Tesla's Elon Musk. Photo: AFP / Brendan Smialowski

Elon Musk’s proposed satellite-based internet service Starlink has run into rough weather in India. The Indian Telecom Department has asked Starlink to comply with the regulatory framework for offering satellite-based communication services, and refrain from booking or rendering satellite internet services in India “with immediate effect.”

Offering satellite-based services in India requires a license from the government.

The company aims to start broadband service in India from December 2022 and had started accepting pre-orders for the beta version for a fully refundable deposit of 7,400 rupees (US$99). The customers also need to pay $499 for their wi-fi router.

The department also advised the public not to buy Starlink internet as it is not a licensee. “It is hereby informed to the public at large that the said company has not obtained any license/authorization for rendering satellite-based internet services that are being booked on their website,” it said.

Given that Starlink is not a licensee, “the public is advised not to subscribe to Starlink services being advertised,” it added.

In a statement, the department noted that Starlink had started pre-selling/booking of the satellite-based Starlink Internet Services in India. The same is also evident from the website of Starlink where satellite-based internet services can be booked by users in Indian territory.

It was made clear that Starlink should “get a license before offering Satellite-based services.”

Earlier this month, Starlink Country Director for India Sanjay Bhargava claimed on a social media post that the pre-order from India has crossed 5,000 and the company was keen to work in rural areas to provide broadband services. By the time it commences services in India next year, it aims to have 200,000 active terminals, of which 160,000 would be in rural districts.

A growing number of companies are launching small satellites to provide broadband internet services, with a particular focus on remote areas that terrestrial internet infrastructure struggles to reach.

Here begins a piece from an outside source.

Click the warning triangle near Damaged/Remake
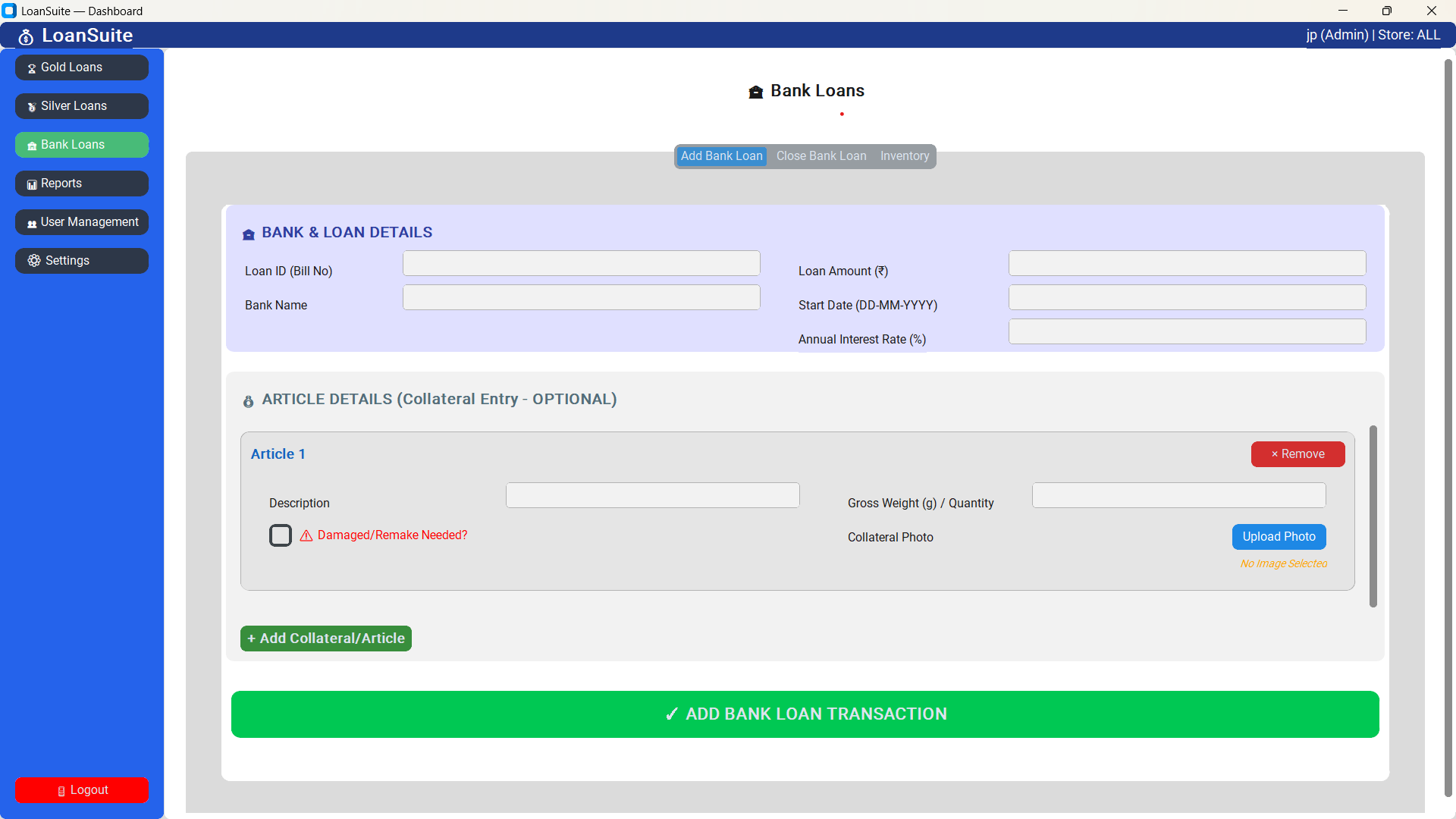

In India, it will be a direct competitor with the Bharti Group-backed OneWeb. Last month the Bharti Group entered into an arrangement with the Indian Space Research Organization’s commercial arm NewSpace India Limited to launch its satellite in India from 2022. It plans to start services in India in the second half of 2022.

It will also compete with Reliance Jio, Bharti Airtel and Vodafone Idea that offer terrestrial broadband services.